LR : De quelle œuvre êtes-vous le plus fier ?
YC : Je dirais L’état c’est moi, parce que c’est celle qui reçoit le plus de succès au niveau de la critique. C’est un portrait de Louis XIV sur un tapis anatolien, donc turc.
J’ai étudié dans un lycée français où on parlait de l’époque baroque, et j’étais vraiment fasciné par le Roi-Soleil. Je pense qu’il était comme le Kanye West de l’époque, en quelque sorte. Et à cause de mon éducation plutôt européenne, je ne me suis jamais vraiment familiarisé avec la culture turque. Cette œuvre joue donc avec la juxtaposition entre les cultures.
LR : Comment est-ce que vous vendez vos peintures ?

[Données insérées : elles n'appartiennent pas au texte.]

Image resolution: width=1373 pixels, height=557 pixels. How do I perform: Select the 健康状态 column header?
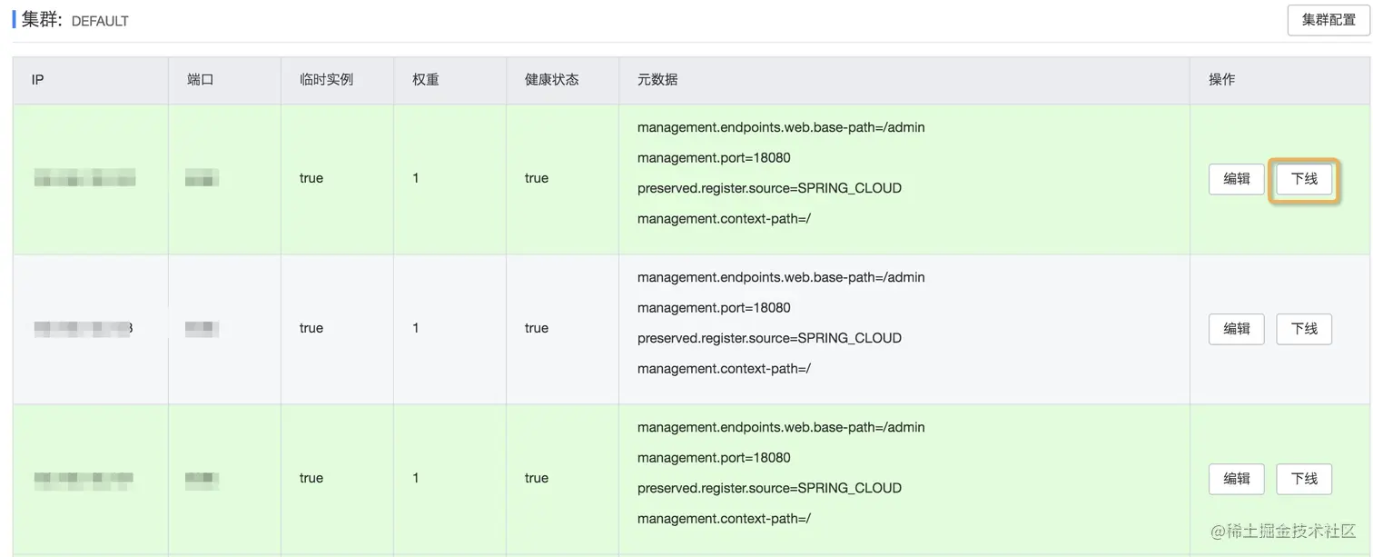tap(551, 80)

YC : Je n’ai pas encore de méthode systématique […]. Je les publie sur Instagram en ce moment et, pour l’instant, j’ai juste exposé L’état c’est moi à l’université. Je pense qu’il n’y a pas beaucoup d’opportunités pour les étudiant.e.s d’exposer […], et mes œuvres ne correspondent pas forcément avec les expositions organisées.
Il y a beaucoup d’art qui produit un récit auquel l’artiste ne s’associe pas […]. Encore en mi-octobre à New York, une statue de Méduse devenue symbole du mouvement #MeToo, faite par un homme, a lancé un grand débat sur la question […].
Je ne voudrais pas être ce type qui raconte l’histoire d’un certain groupe auquel il n’est pas associé. Pour moi, c’est important que l’artiste soit concerné.e par le sujet qu’il.elle représente.
LR : Quels sont vos projets pour le futur ?
YC : Le but est de continuer à travailler sur ma peinture et de devenir un artiste professionnel. J’ai déjà quelques projets pour des expositions et […] pour un site internet dans un futur proche. J’aimerais être plus productif […], mais en ce moment c’est difficile d’équilibrer mes études en ligne, ma pratique artistique et mon travail.
Avec la COVID-19, il y a beaucoup d’incertitudes. Je voulais faire ma maîtrise, mais si tout est encore en ligne, c’est vraiment difficile pour les étudiant.e.s en art visuel, alors je devrais peut-être changer mes plans.